REQUIRED TASKS:
- 1) From the guest blog about Carry On Screaming below, list every actor who is credited in parentheses in the plot summary, with the role given for each.
- 2) Answer these questions using the guest blog about Carry On Screaming below.
(a) Who sang the title song?
(b) What is the name of the rest home where the story takes place?
(c) What are the kidnapped young women turned into?
- 3) Reproduce word for word the passage of the guest blog about Carry On Screaming below that opens with the words containing "Here's another fantastic" and closes with "wonderful Fenella Fielding....".

DOCUMENT EXTRACT:
⁂

Saturday 14 January 2017

Guest Blog: My First Carry On

 

Here's another fantastic guest blog, this time from Paul Baker. Paul has written about his love of Carry On Screaming and the wonderful Fenella Fielding....

The first film I ever saw was Carry on Screaming, which was shown on television at some point in the 1970s. It is still my favourite of all the Carry on Films, and the theme tune is one of my favourites of any film ever.

I was around 5 or 6, it was early evening, the television had been left on and all of the adults were out of the room. The film’s beginning was announced with the title song Carry on Screaming, sung by Ray Pilgrim, with extra vocals by women who literally screamed – each time they did, the words in the titles vibrated. Despite the film title’s obvious horror theme, rather than singing about being ripped apart by monsters, Ray seemed to be singing a love song “Cos when you’re screaming I know that you’re dreaming of me.” I decided that despite the film’s title, this was unlikely to be especially scary so I settled down to watch it, feeling very grown-up and sophisticated. Compared to other Carry On titles, this one seems aimed at attracting a younger, hipper audience (despite being born in the UK Ray sounds rather American), although I suspect that even by 1966 standards, it may have been seen as a bit squaresville at the time, and definitely so by the mid-1970s.





The story involves strange goings-on at the secluded Bide-A-Wee Rest Home, where brother and sister, Dr Orlando Watt (Kenneth Williams) and Valeria (Fenella Fielding) are using a Frankenstein-like monster called Oddbod to kidnap young women who are then turned into mannequins and sold to department stores. A world-weary Detective Sergeant Bung (Harry H Corbett) joins forces with a local lad (Jim Dale), whose girlfriend has been taken, in order to bring them to justice. As a horror parody it references numerous other films: House of Wax, The Mummy, Frankenstein, the Wolfman and Jack the Ripper as well as a couple of popular American sitcoms the Munsters and the Adams Family, both which aired in the mid-1960s and featured strange but lovable families of monsters. The character of Valeria bears a striking resemblance to Morticia Adams or Lily in the Munsters, although Fenella plays a sexier, more subversive character, seducing the Detective (and eventually ending the film as his lover), literally smoking with sensuality in a couple of scenes. Fielding’s famously husky voice is one of the things that elevates this film beyond the other Carry-Ons.

⁂

DATA SHOWN:

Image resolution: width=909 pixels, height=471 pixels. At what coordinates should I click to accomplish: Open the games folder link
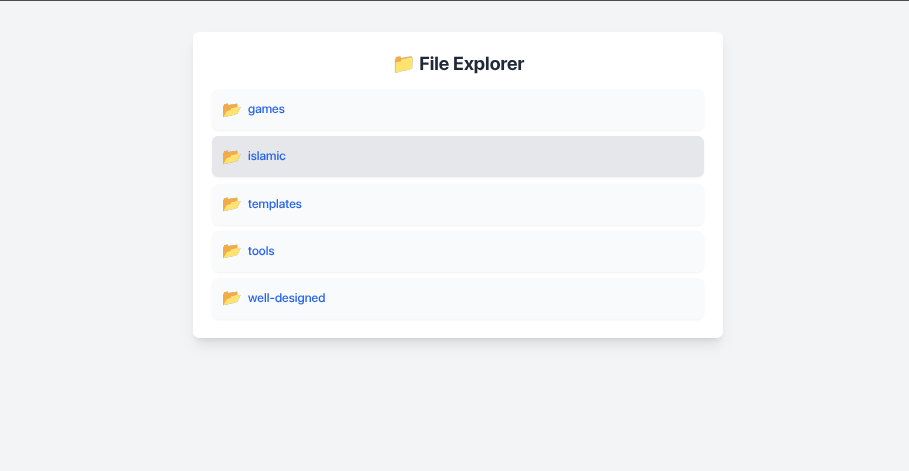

⁂

ANSWERS BELOW:
- 1)
- Kenneth Williams: Dr Orlando Watt
- Fenella Fielding: Valeria
- Harry H Corbett: Detective Sergeant Bung
- Jim Dale: a local lad whose girlfriend has been taken

- 2)
(a) Ray Pilgrim
(b) The Bide-A-Wee Rest Home
(c) Mannequins, which are then sold to department stores

- 3)
Here's another fantastic guest blog, this time from Paul Baker. Paul has written about his love of Carry On Screaming and the wonderful Fenella Fielding....